Amazon's Elastic Load Balancer (ELB) gives you only one latency metric, aggregated over all requests, and only with the usual min, max and average statistics. The value of this information is very poor. For example, when our first service went live in the Cloud, we monitored only the average latency, which was a very good and stable around 7ms. Later I found out that half of our traffic consists of OPTION requests (due to a CORS configuration error) which were handled in less than one millisecond, but users actually using the functionality of our service experienced a latency between 100ms and 800ms.
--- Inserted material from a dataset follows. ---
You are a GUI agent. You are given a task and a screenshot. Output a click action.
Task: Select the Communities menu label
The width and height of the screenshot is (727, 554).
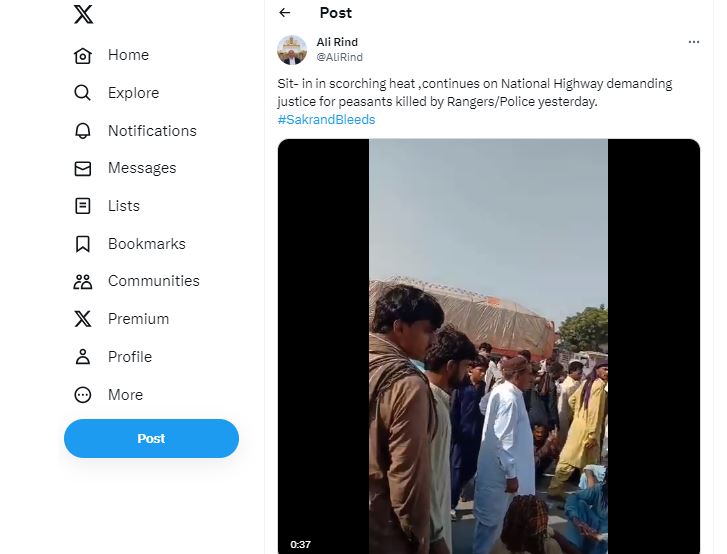153,281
Problem was that those users were only a few percent of the traffic, so the really important data was covered by noise and invisible inside the average. What we needed were url specific metrics and percentiles, especially the 99th ones.
Lambda to the rescue
As CloudWatch doesn't give us more detailed metrics we were on our own. Luckily, we can instruct the ELB to write its access logs every 5 minutes to an S3 bucket. All the raw data we need is already there. Tools like Graylog or the ELK stack could analyse them, but it takes some time to set up a pipeline that digests those logs continuously and produce the desired metrics. But AWS has a new service in its portfolio that helped us to get the desired data even faster: Lambda.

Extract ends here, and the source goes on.